◆ SET PROBLEM ◆
Pick out every line in the rows below that contains the string "width", and treat uppercase and lowercase as different.

◆ DATASET RECORDS ◆
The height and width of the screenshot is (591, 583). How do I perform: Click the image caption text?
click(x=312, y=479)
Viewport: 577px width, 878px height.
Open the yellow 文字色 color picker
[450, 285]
---
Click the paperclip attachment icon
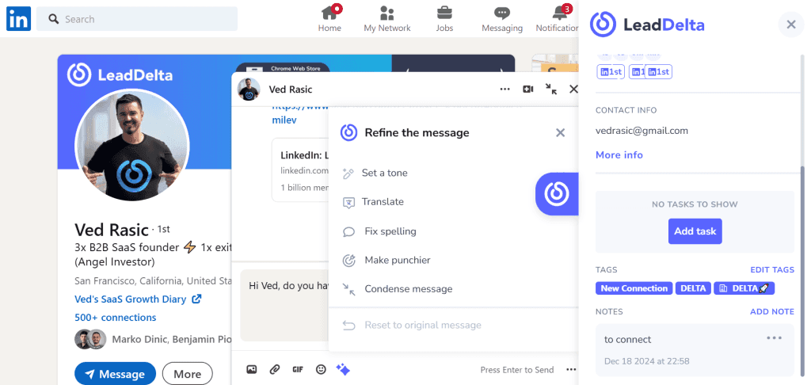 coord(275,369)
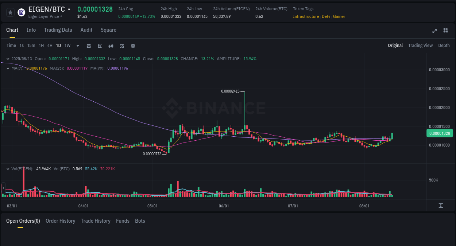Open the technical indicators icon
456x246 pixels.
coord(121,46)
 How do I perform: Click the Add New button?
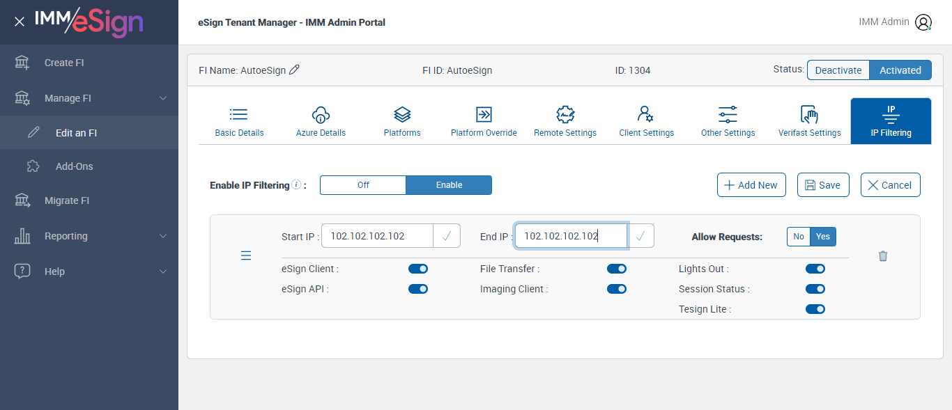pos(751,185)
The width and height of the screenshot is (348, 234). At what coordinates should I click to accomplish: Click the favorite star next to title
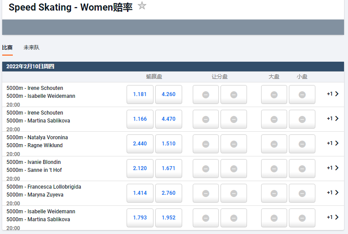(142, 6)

◆ SOLUTION FOR THIS PROBLEM ◆
The height and width of the screenshot is (591, 583). How do I perform: Click the image caption text?
Viewport: 577px width, 878px height.
The width and height of the screenshot is (348, 234). At what coordinates should I click to accomplish: Click the favorite star next to title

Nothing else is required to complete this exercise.